The principle of our decomposition framework can be explained by an example. If a matrix is balanced, meaning equal row sums (and equal column sums), it can be decomposed into $A=HSH^{T}$ such as \begin{aligned} A=\left(\begin{array}{ccc} 0.5 & 0.5 & 0 \newline 0.5 & 0.5 & 0 \newline 0 & 0 & 1 \end{array}\right),H & =\left(\begin{array}{cc} 0.5 & 0 \newline 0.5 & 0 \newline 0 & 1 \end{array}\right),S=\left(\begin{array}{cc} 2 & 0 \newline 0 & 1 \end{array}\right) \newline W & =SH^{T}=\left(\begin{array}{cc} 1 & 1 & 0 \newline 0 & 0 & 1 \newline \end{array}\right) \end{aligned} where all the column sums in $H$ are 1 and all the column sums in $W$ are 1.
This property can help us to interpret the decomposition result: each column in $H$ saves the probabilities of each data point belonging to the cluster, while each column in $W$ saves the probability of a data point belonging to different clusters. For the two clusters, the corresponding sizes are 2 and 1 that are saved in the diagnal of $S$.

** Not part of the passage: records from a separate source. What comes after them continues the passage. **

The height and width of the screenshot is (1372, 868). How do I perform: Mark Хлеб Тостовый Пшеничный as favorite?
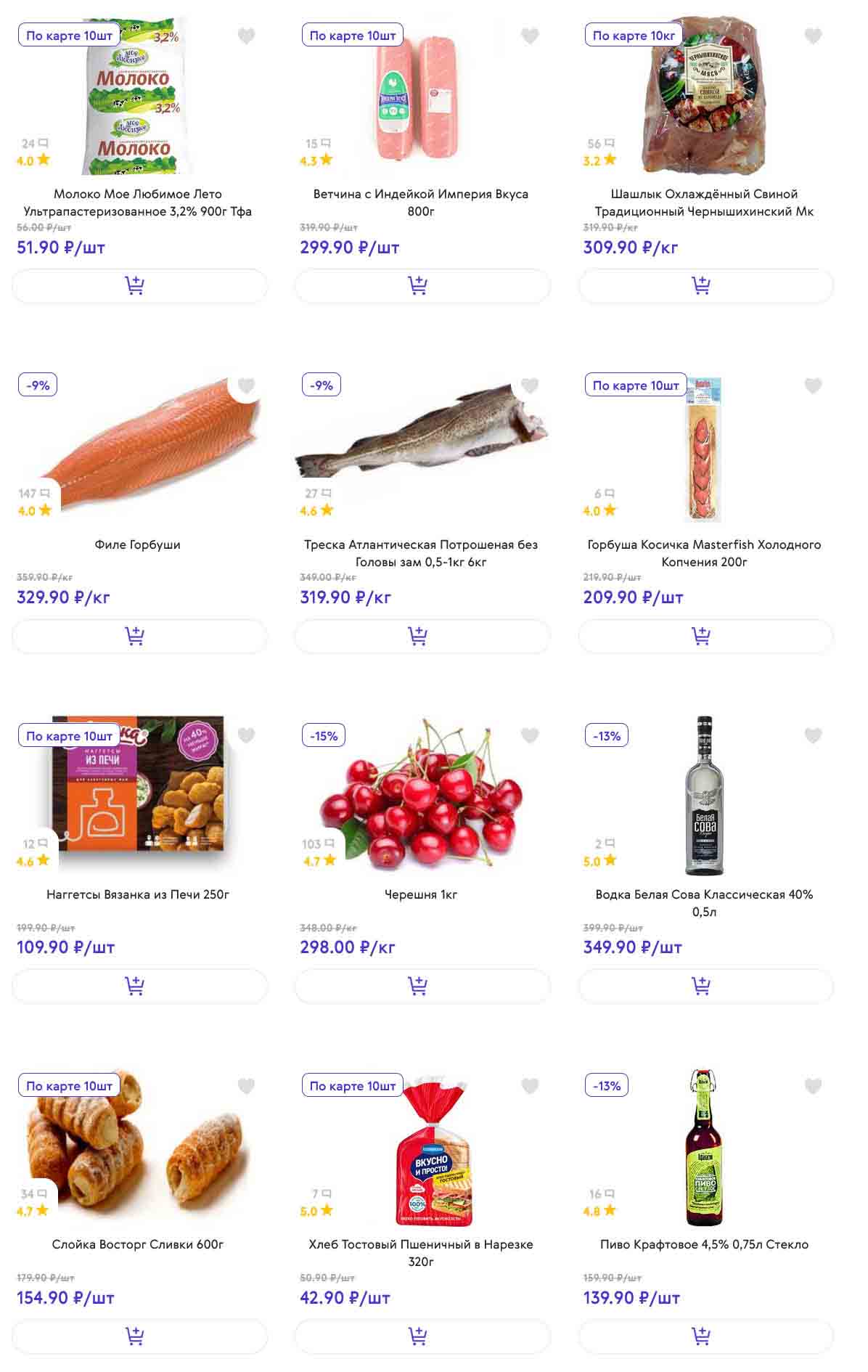[x=530, y=1085]
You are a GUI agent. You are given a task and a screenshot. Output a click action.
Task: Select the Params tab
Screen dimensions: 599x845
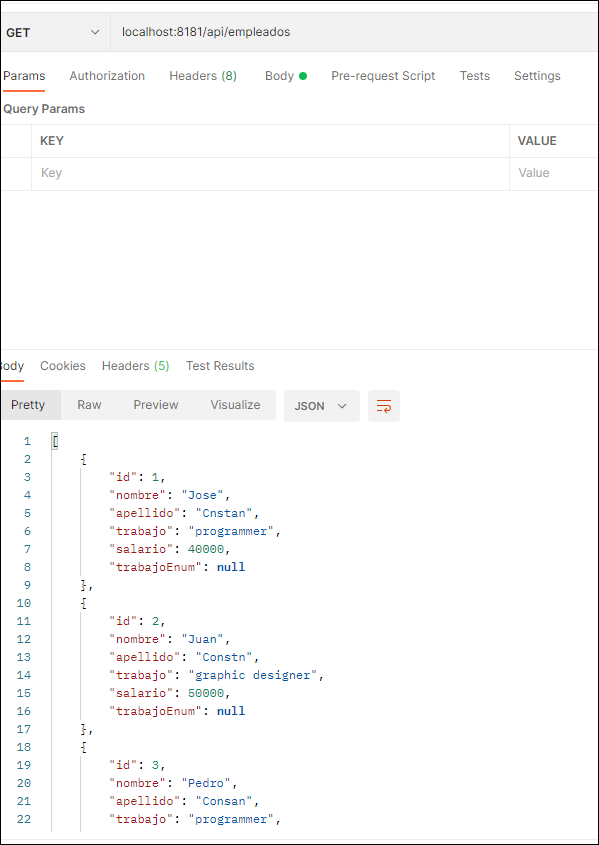pyautogui.click(x=24, y=75)
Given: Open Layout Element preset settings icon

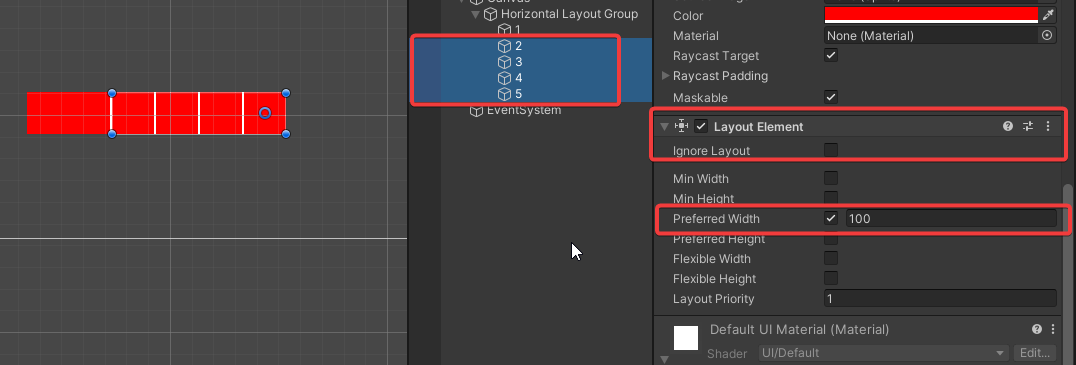Looking at the screenshot, I should (x=1028, y=126).
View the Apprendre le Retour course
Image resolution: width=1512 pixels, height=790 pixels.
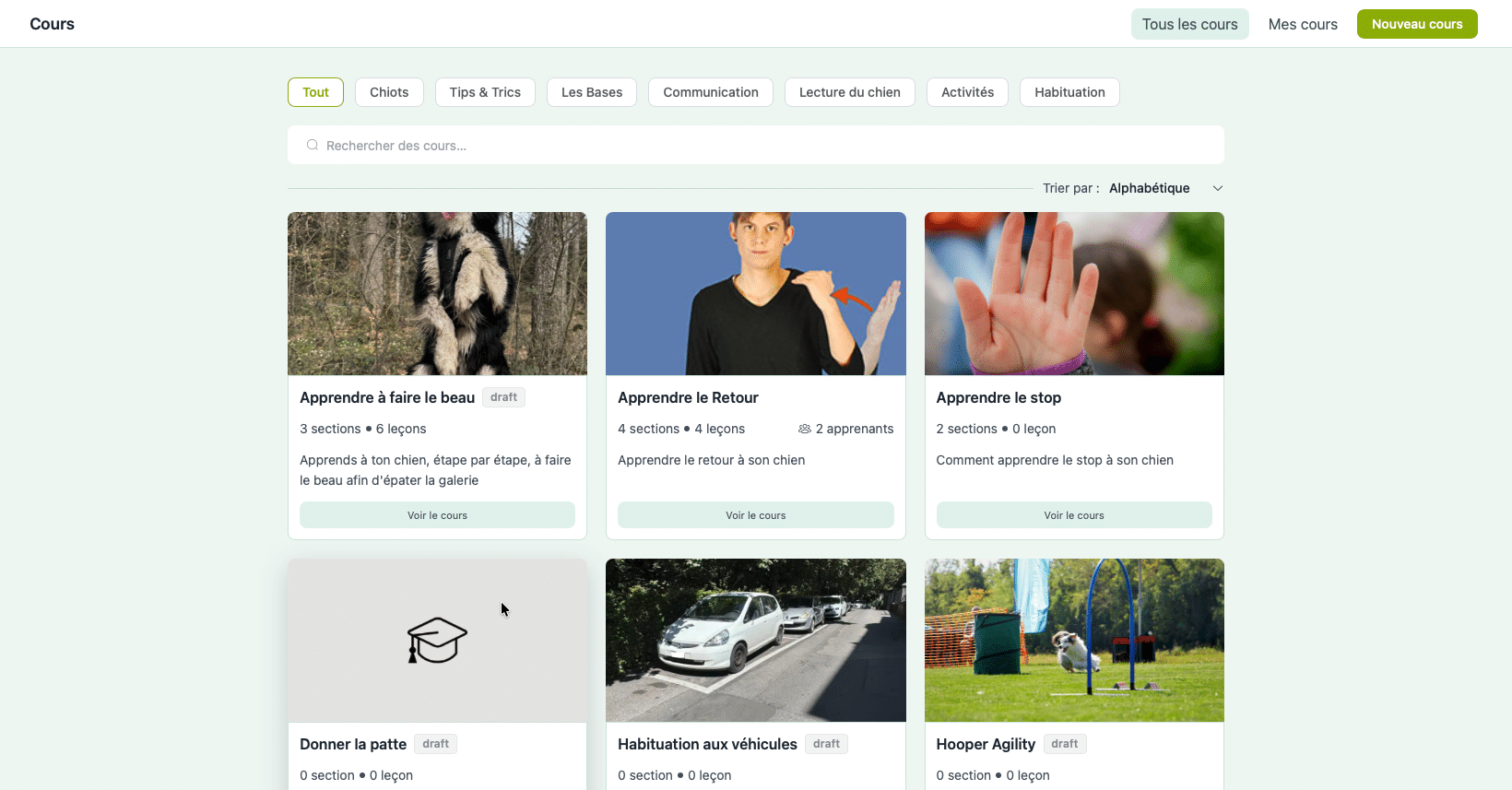coord(755,515)
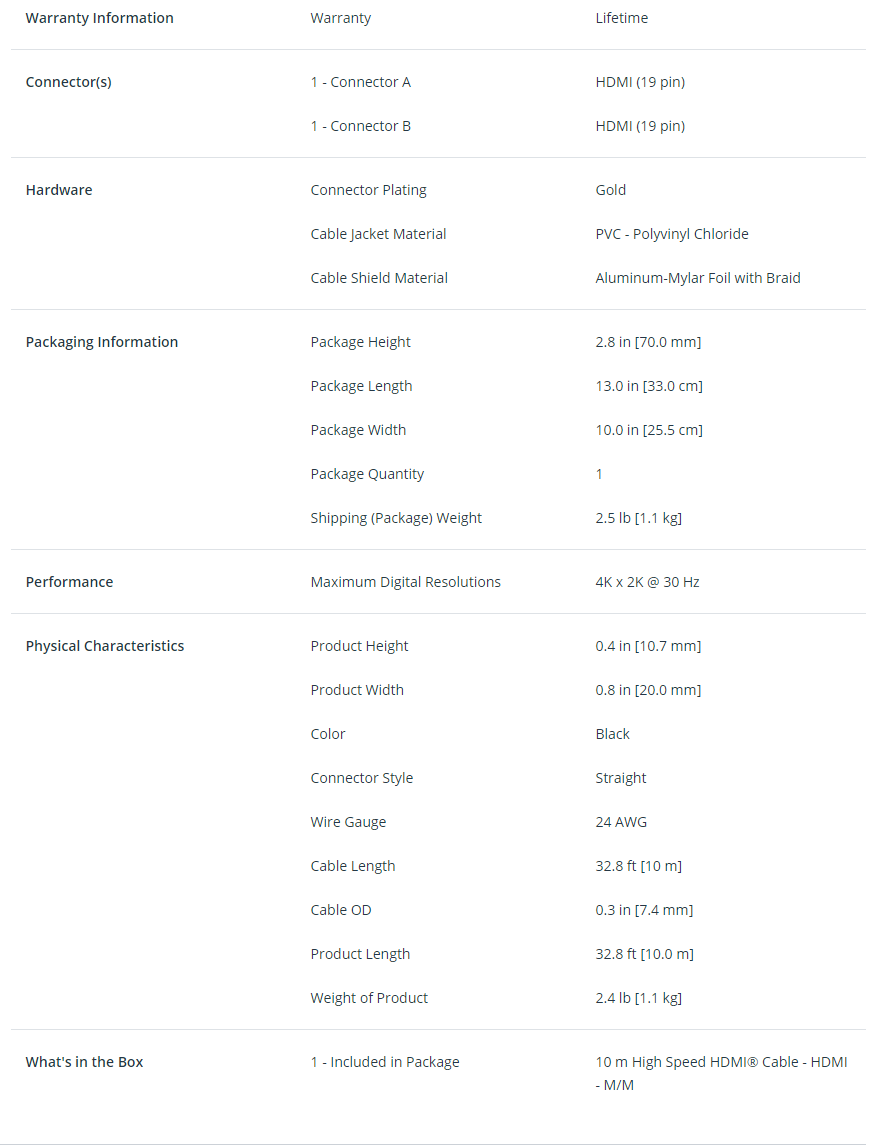
Task: Click the Physical Characteristics heading
Action: 105,646
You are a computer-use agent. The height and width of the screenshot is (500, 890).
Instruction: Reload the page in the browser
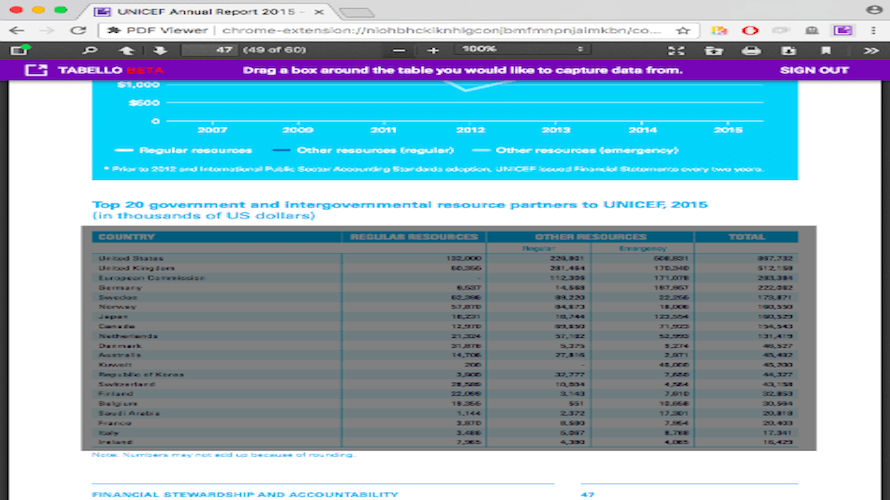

However, such property requires the summation of each rows/columns in $A$ is equal to 1, which is very rare in real applications. Instead, we loose the constraint on the input by allowing a fixed bias at each position. Assume we have a new input $X$ which can be decomposed into $X=BAB$: \begin{aligned} X=\left(\begin{array}{ccc} 8 & 4 & 0 \newline 4 & 2 & 0 \newline 0 & 0 & 9 \end{array}\right),B=\left(\begin{array}{ccc} 4 & 0 & 0 \newline 0 & 2 & 0 \newline 0 & 0 & 3 \end{array}\right) \end{aligned} After combining the two formulas, we get the problem setting for BNMF. \begin{aligned} X = BHSH^{T}B \end{aligned}
We can test this example in python.
from contact_map import NMF_main, NNDSVD
import numpy as np
H = np.matrix([[0.5,0],[0.5,0],[0,1]], dtype='float')
S = np.matrix([[2,0],[0,1]], dtype='float')
B = np.diagflat(np.array([4,2,3], dtype='float'))
W = S*H.T
A = H*W
X = B*A*B
print X
print B
print H
print S
print W
We initialize BNMF using NNDSVD [Boutsidis&Gallopoulos2007]. Because the matrix is so small, we set a large shift on matrix values by setting add=1 in hope to avoid trivial solutions.
initH, initS = NNDSVD(X, r=2, add=1)
print np.round(initH, 2)
print np.round(initS, 2)
Run BNMF with following parameters.
H=initH sets the initial $H$S=initS sets the initial $S$L=0 sets the manifold parameter $\lambda$ to be zero because we don't need it now.r=2 sets the number of clusters to be 2.outG, outS, nmf_obj = NMF_main(X, H=initH, S=initS, r=2, J='NMF-PoissonManifoldEqual', L=0)
Extract $B$ and $H$ from $G=BH$ using $B = \mathrm{Diag}(\frac{n\sum_{i=1}^{r}(SG{}^{T})_{i}}{\sum_{i=1}^{r}\sum_{j=1}^{n}(SG^{T})_{ij}}) $ and $H = B^{-1}G$ as shown in our paper.
outB = np.asarray(np.dot(outG, outS)).mean(axis=1)
outB /= outB.mean()
outH = outG / outB[:,np.newaxis]
print np.diagflat(np.round(outB, 2))
print np.round(outH, 2)
print np.round(outS, 2)
They are equal to our orignal matrix factors after proper scaling and ordering.
## scale S
baseS = np.diag(outS).min()
newS = outS / baseS
## scale B and H
baseH = outH.sum(0).mean()
newH = outH / baseH
newB = outB * baseH * np.sqrt(baseS)
## change the cluster order
ords = np.argsort(np.diag(newS))[::-1]
newH = newH[:,ords]
newS = newS[ords,:][:,ords]
print np.round(np.diagflat(newB)-B, 1)
print np.round(newH-H, 1)
print np.round(newS-S, 1)
Therefore, our BNMF works for this simple example.